Titolo della tesi: Dynamics of Reservoir Management: AI-Driven Prediction and the Role of Rainfall Erosivity
Water reservoirs play a fundamental role in water resource management, ensuring the availability of water for irrigation, potable consumption, hydropower production, and flood control. However, increasing climate variability, anthropogenic pressures, and sedimentation processes are threatening their efficiency and long-term sustainability. Among the key challenges, sedimentation reduces water storage capacity, affects water quality, and compromises reservoir operation, leading to significant economic and environmental consequences. Understanding the dynamics of sediment transport and deposition is therefore essential to optimize reservoir management and mitigate the impacts of sedimentation. This dissertation explores two interconnected aspects of water resource management: the use of advanced data-driven models for sub-seasonal inflow forecasting and the estimation of rainfall erosivity to improve soil conservation strategies.

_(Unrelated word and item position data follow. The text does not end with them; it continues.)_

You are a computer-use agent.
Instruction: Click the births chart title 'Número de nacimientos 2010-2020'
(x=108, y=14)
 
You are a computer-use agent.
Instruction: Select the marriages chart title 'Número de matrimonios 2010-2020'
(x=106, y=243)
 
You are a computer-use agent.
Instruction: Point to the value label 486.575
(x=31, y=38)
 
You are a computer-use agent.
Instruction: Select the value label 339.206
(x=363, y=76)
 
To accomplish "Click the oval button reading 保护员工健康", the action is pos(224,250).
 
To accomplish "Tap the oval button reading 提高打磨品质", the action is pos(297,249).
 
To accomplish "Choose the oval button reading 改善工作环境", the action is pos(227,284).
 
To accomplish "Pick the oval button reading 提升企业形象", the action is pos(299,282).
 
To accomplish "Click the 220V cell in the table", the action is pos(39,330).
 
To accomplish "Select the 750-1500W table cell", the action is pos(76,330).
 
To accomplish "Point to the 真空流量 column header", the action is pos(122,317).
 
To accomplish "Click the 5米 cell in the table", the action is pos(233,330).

Hydrological forecasting is essential for water resource management, particularly for reservoir operations, drought mitigation, and flood control. Sub-seasonal forecasts (up to six weeks ahead) help bridge the gap between short-term weather predictions and long-term climate projections, offering insights into hydrological extremes. However, climate change has increased uncertainties in reservoir inflow estimation, making accurate forecasts crucial for effective management.

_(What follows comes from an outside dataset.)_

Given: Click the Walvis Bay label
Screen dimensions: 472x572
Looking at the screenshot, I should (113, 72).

Challenges remain in extending the accuracy of predictions to longer lead times and extreme events. In small basins like the Órbigo system (Spain), sub-seasonal forecasts are not yet considered reliable for reservoir operations, highlighting the need for improved predictive approaches. Data-driven models, particularly Long Short-Term Memory (LSTM) networks, have shown promise in capturing non-linear hydrological processes and often outperform traditional models in streamflow forecasting. Given their ability to model time dependencies effectively, LSTMs represent a potential solution for improving inflow predictions in localized river systems. Here, we investigate the potential of LSTM networks to predict inflows into the Barrios de Luna reservoir (Spain) at lead times ranging from one week to one month. Results demonstrate that integrating observed data with ECMWF Extended Range forecasts enhances predictive accuracy, with LSTM outperforming traditional hydrological models and capturing complex hydrological dynamics. However, challenges remain in accurately forecasting peak flows, particularly in winter and autumn when seasonal patterns are less predictable.

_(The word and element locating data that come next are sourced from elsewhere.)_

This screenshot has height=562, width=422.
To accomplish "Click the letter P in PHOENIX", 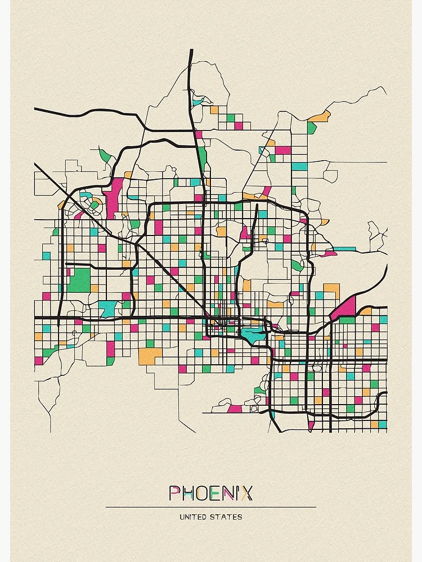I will click(x=176, y=493).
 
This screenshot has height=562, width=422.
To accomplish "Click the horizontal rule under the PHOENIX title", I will click(x=210, y=507).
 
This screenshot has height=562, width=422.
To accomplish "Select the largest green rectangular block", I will click(x=79, y=280).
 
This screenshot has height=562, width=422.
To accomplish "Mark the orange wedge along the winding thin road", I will click(x=320, y=116).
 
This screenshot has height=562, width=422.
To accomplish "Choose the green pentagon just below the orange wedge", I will click(x=312, y=128).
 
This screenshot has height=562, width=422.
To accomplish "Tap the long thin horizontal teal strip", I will click(x=344, y=248).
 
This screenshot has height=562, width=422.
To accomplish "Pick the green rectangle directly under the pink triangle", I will click(x=347, y=320).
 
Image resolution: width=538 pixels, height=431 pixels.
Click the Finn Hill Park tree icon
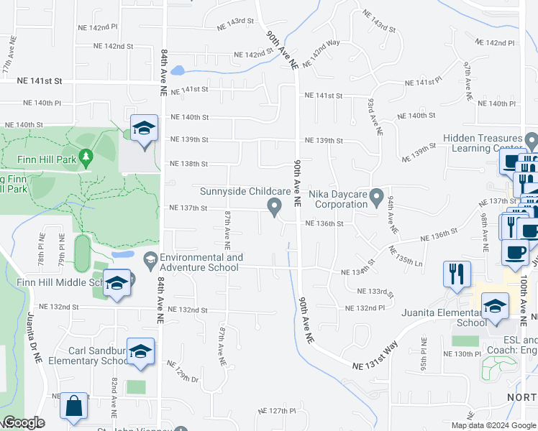(x=86, y=156)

Beyond hydrological variability, another critical factor influencing reservoir management is sediment transport, which reduces storage capacity and compromises operational efficiency. Therefore, the second part of this work focuses on rainfall-induced soil erosion, a primary driver of sedimentation in reservoirs. Using an extensive dataset from the Lazio region (Italy), we assess rainfall erosivity and develop regression models to estimate the R-factor based on coarser precipitation data. Our findings highlight the importance of site-specific calibration in erosivity estimation, as relationships derived from other regions may lead to over- or underestimations. The study provides valuable insights for improving soil conservation practices and reducing sediment inflow into reservoirs.
By integrating hydrological forecasting and erosion assessment, this research contributes to more effective and sustainable reservoir management strategies. The findings emphasize the need for advanced predictive tools to anticipate hydrological variability and soil erosion, ultimately supporting decision-making processes aimed at extending the functional lifespan of reservoirs and ensuring water security in the face of climate change.